Friday, September 18, 2009

Input-Driven Education Systems (IDES)

It was just two weeks ago that I was mulling over the following oft-quoted passage from Shakespeare's Julius Caesar. The Family capo who sat with me was chortling over some curious similarities that he, a venerable and powerful individual, saw between the eponymous leader and a certain local educator. Let me supply the quotation first, before I tell you the rest. This is from Act I, Scene II.

Who is it in the press that calls on me?
I hear a tongue, shriller than all the music,
Cry 'Caesar!' Speak; Caesar is turn'd to hear.

Beware the ides of March.

What man is that?

A soothsayer bids you beware the ides of March.

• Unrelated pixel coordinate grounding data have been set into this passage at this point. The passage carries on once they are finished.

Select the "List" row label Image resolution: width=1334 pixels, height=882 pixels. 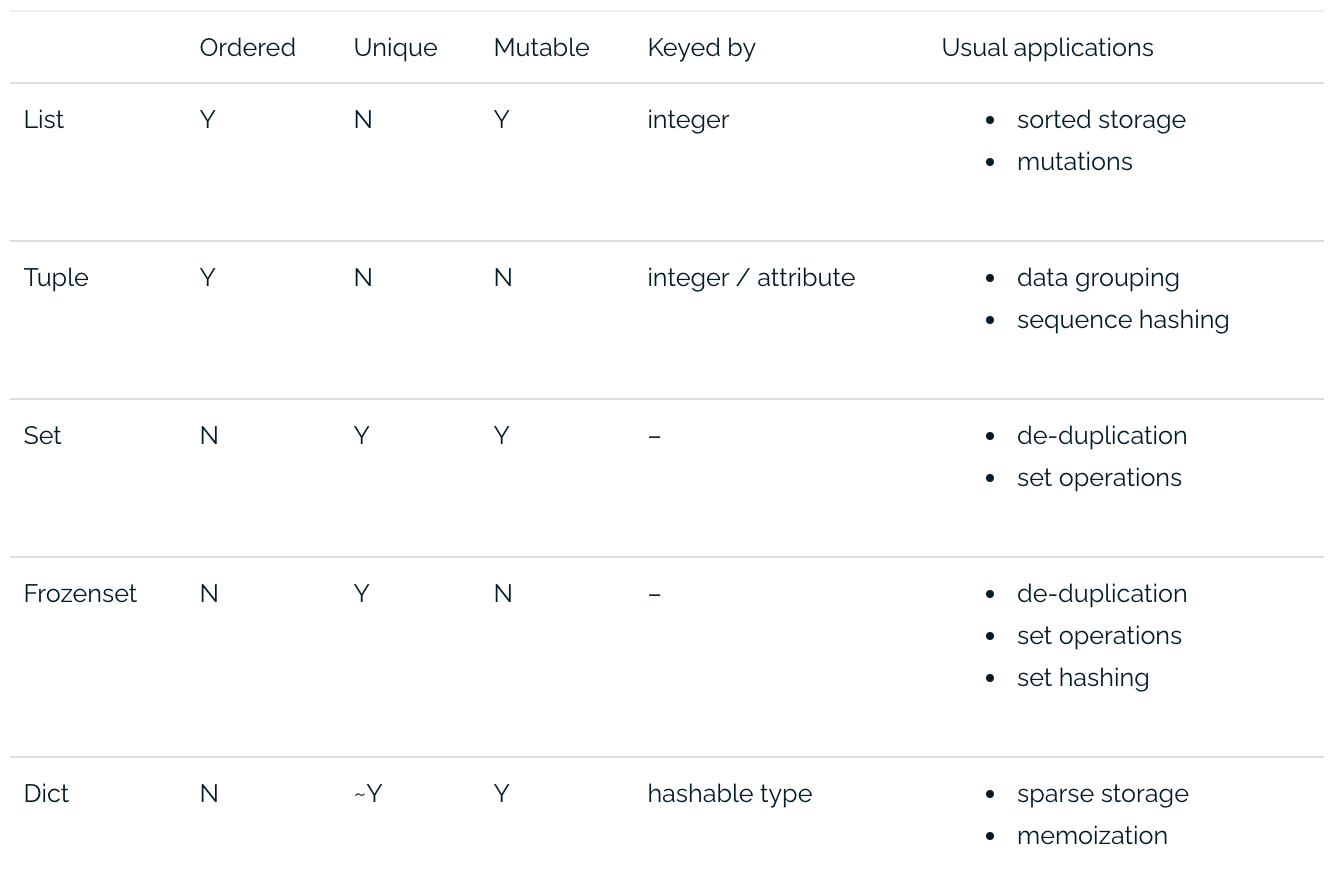(43, 120)
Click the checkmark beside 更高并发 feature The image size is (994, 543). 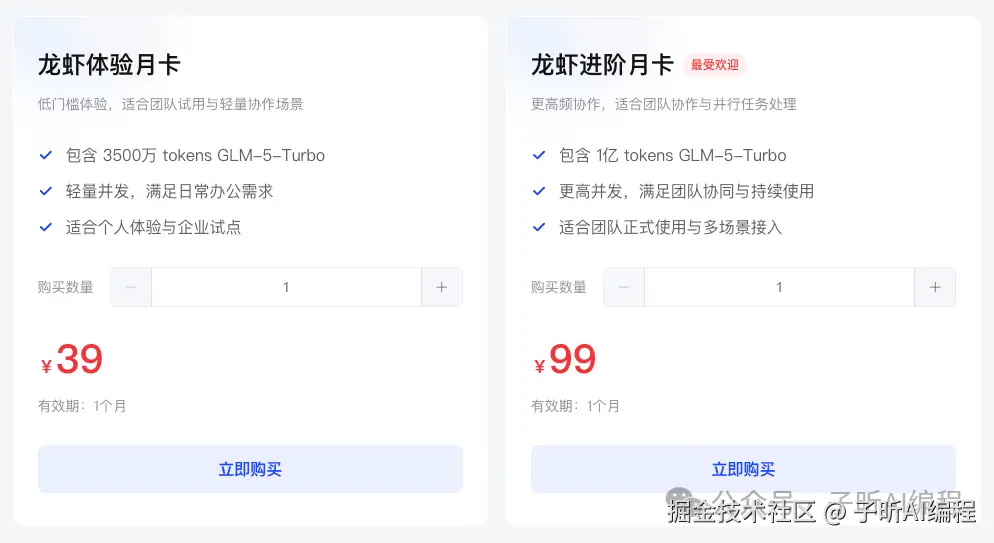(x=539, y=191)
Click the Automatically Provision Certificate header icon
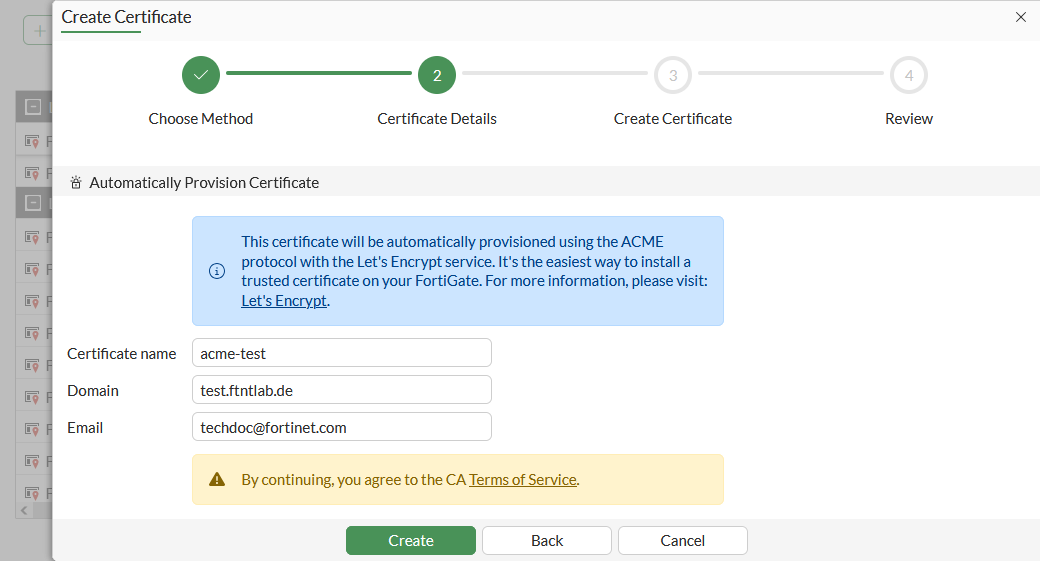 (x=75, y=183)
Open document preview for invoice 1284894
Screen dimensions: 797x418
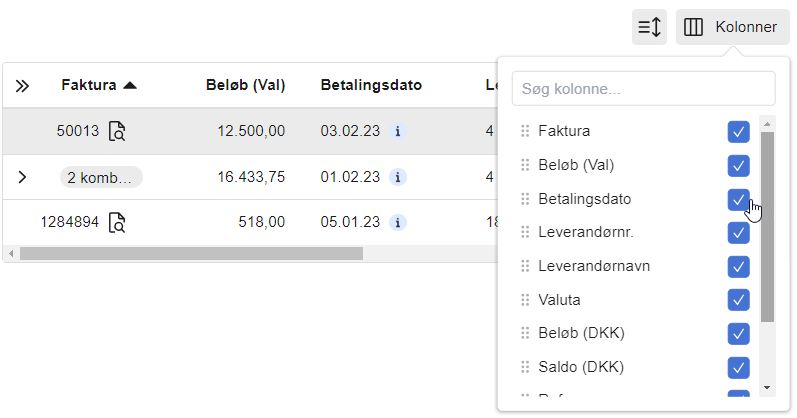click(x=117, y=223)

I pointed out to my associate that it was I who should have feared the ides of March, a year and a half gone. He shook his head. He said, "Well, you weren't assassinated. And besides, I think you should be in another play!" To which I replied, "No Prince Hamlet, I."

The conversation moved on. But I was made to recall how, in a fit of blatant stupidity, some people had actually been confused about the Church/State dichotomy expressed in the quotation, "Render unto Caesar the things that are Caesar's, and to God the things that are God's." (See Matthew 22:15-22.) I was told that by quoting this line, I was making reference to that same local educator and calling him Caesar. Haha, it was one of the most Kafkaesque moments of my life!

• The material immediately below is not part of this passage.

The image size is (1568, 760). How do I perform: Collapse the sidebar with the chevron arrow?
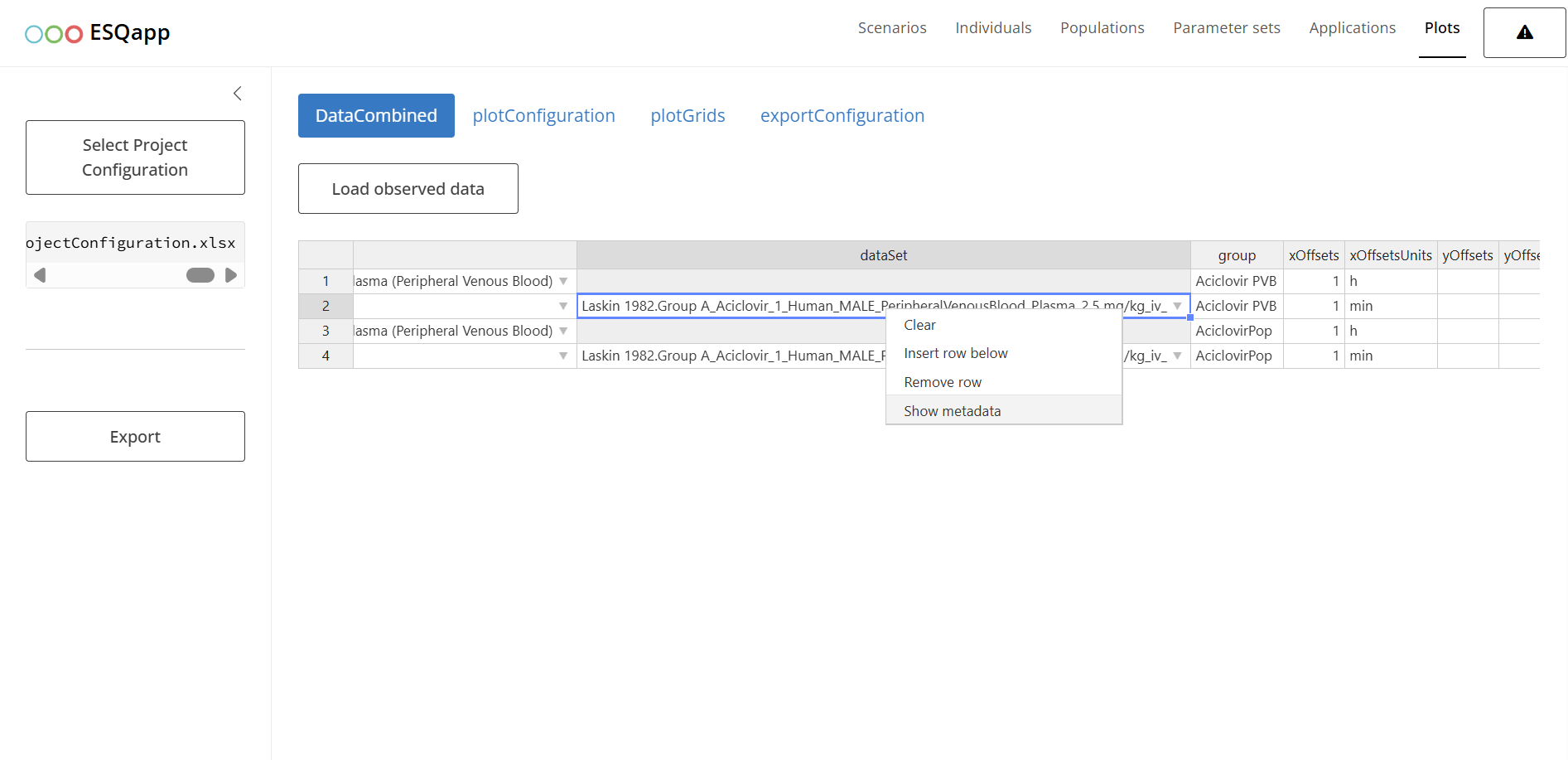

But the way that this conversation turned towards that same man was rather instructive. Several episodes were quoted about how this person was running an institution without adequate spirit, innovation, intelligence, or attention to educational principles. It was pointed out that the only reason good results were still being produced was that the students were being culled early and often, so that only the best students were being allowed to take key examinations.

Alternatively, internally-moderated assessments were rigged to allow for better results to be posted; an assessment designed to be given once was thus carried out a second time for students who were deemed not to have met the minimum grade desired. This was defended as 'being good for the students', which of course was true in a grade-oriented sense but certainly was not something done in a spirit of fairness. Students were therefore graded not on the strength of their natural performances, but on the strength of the performances that the executives decided they should be producing.

The last episode quoted to me was one in which the CEO told students that if they did not meet the equivalent of a Cambridge admission grade in the middle of the second year of their secondary education, they would be dropped from the programme. This bar was raised even higher for the final examination.

What to make of such stories? I've seen these things happen for years, throughout the system, in isolated hotspots of chicanery. To my everlasting shame, I suppose I have been part of such things, though on the periphery, without making sufficient noise, letting off steam, or blowing whistles. A misplaced sense of loyalty can be a terrible thing.

Yet there are important lessons to be drawn from this kind of episode. The learning points become more obvious by analogy especially when looking back at economic situations like the Asian Financial Crisis of 1997 (now more than a decade ago), and the more recent events of the year just past.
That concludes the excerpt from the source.